Herodes, obediente, dejó las manos abiertas a ambos lados de la caja.

– Pretende abrirla -dijo el Coleccionista.

– Sí.

– ¿Por qué?

– Porque siento curiosidad por ver lo que hay dentro.

– Tantas molestias, y todo por una vana curiosidad.

– No vana, vana jamás.

– ¿Todo se reduce a una cuestión de interés personal, pues?
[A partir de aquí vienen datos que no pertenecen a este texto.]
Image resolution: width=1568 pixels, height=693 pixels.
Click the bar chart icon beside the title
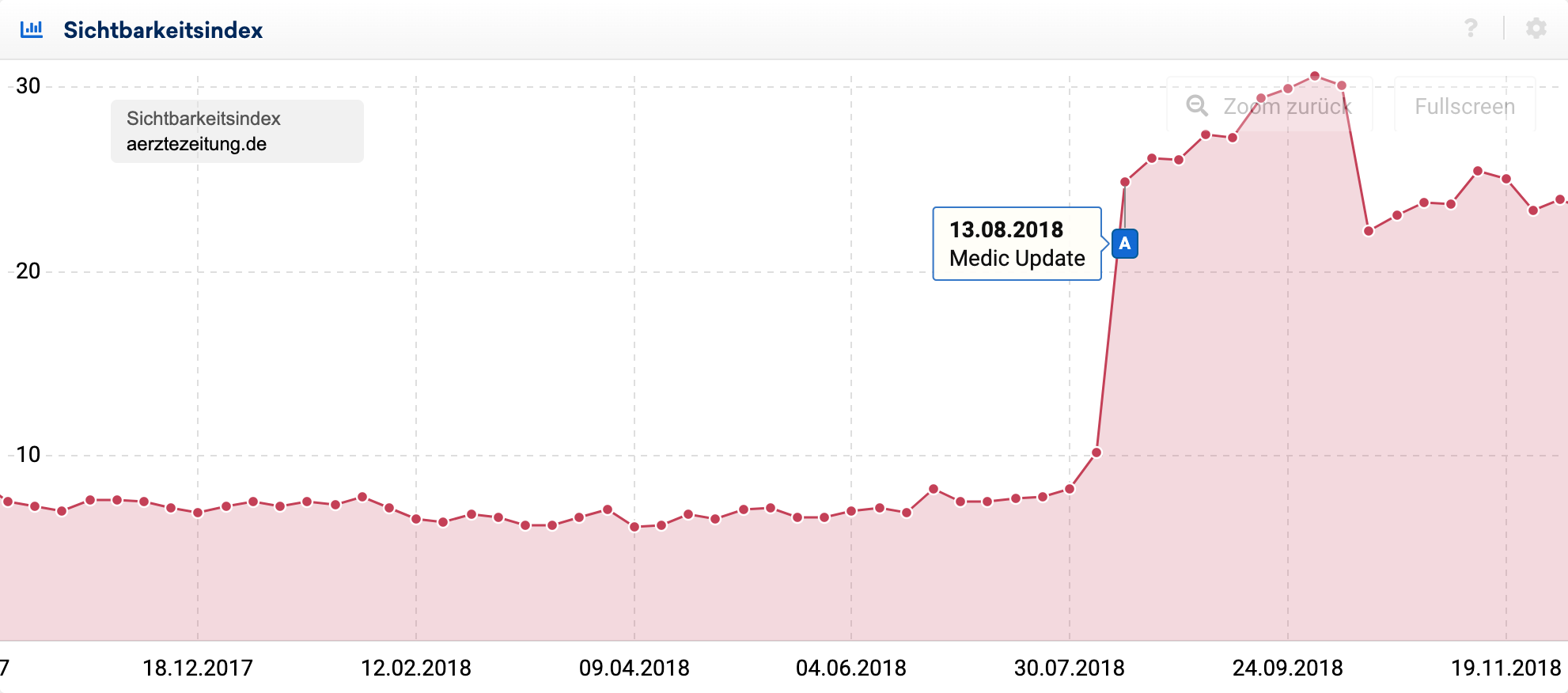point(32,30)
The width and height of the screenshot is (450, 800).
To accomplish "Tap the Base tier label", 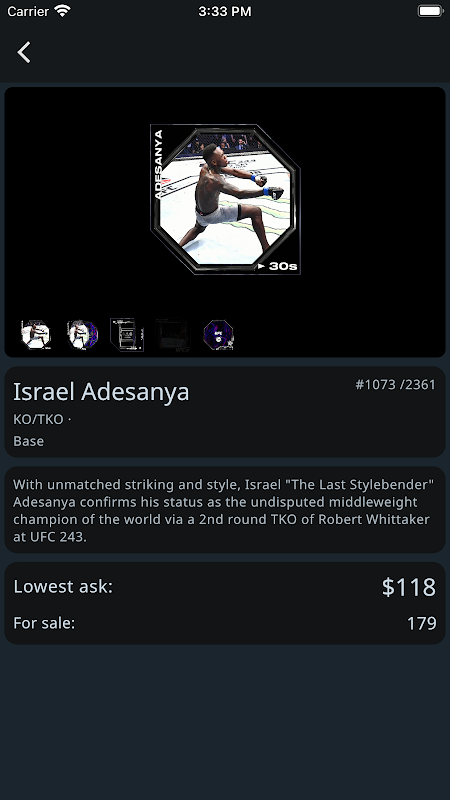I will click(x=29, y=441).
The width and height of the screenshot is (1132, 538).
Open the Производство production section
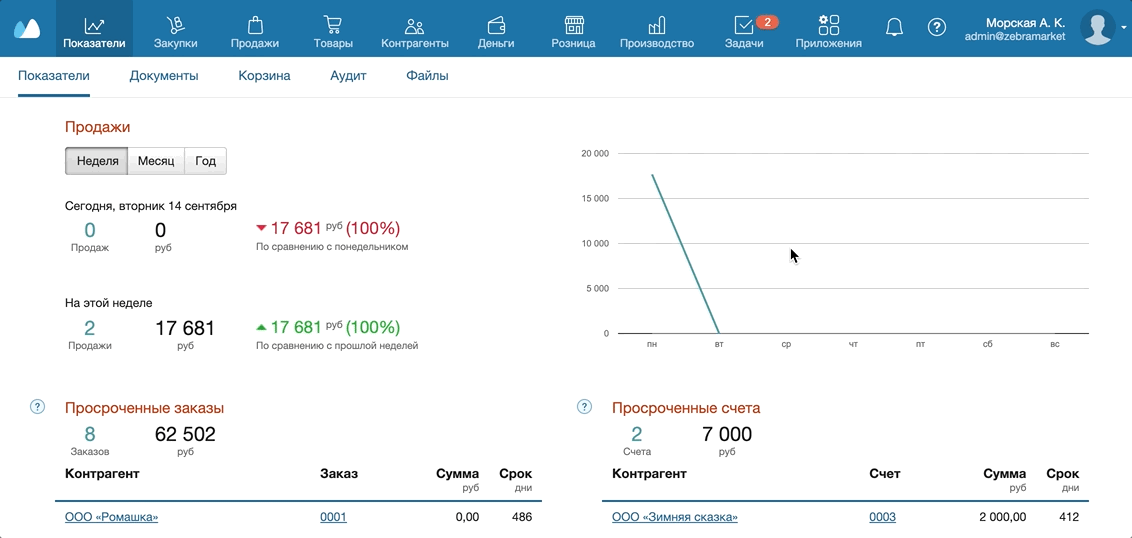click(656, 30)
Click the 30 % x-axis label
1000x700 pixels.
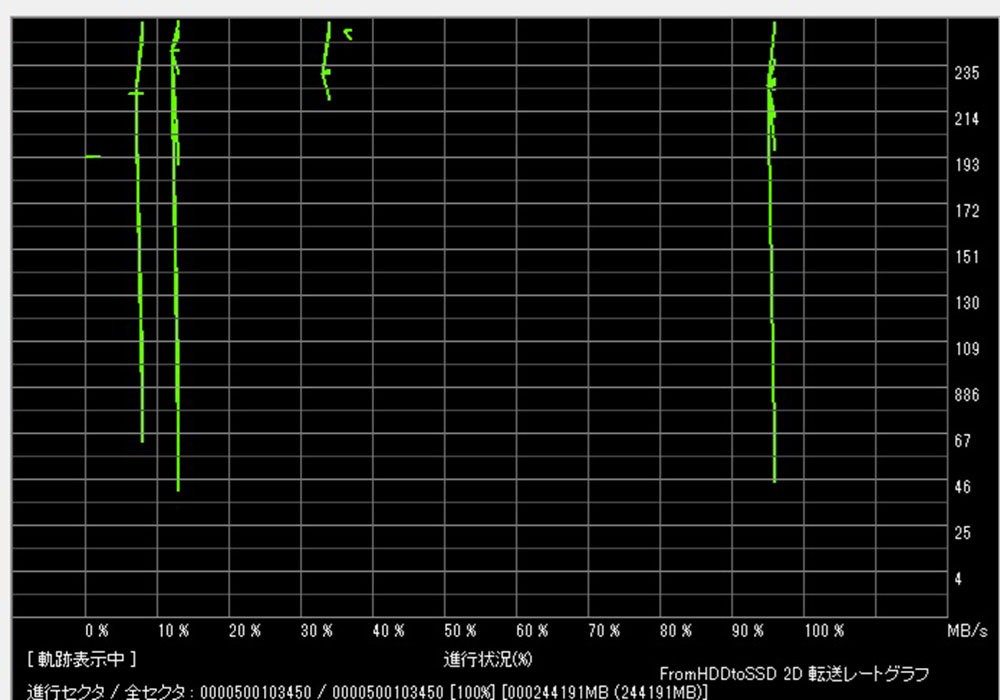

Herodes se detuvo a pensar.

– Creo que ya conoce la respuesta a eso.

El Coleccionista acercó una butaca y se acomodó en ella, poniendo las manos sobre el regazo con los dedos entrelazados y los pulgares cruzados, como si se dispusiera a rezar.

– ¿Sabe cuando menos al servicio de quién está? -preguntó.

– ¿Y usted?

El Coleccionista esbozó una sonrisa con sólo una comisura de los labios.

– Yo saldo cuentas. Recaudo deudas.

– Pero ¿para quién?

– No pronunciaré Su nombre aquí, en presencia de esta… cosa.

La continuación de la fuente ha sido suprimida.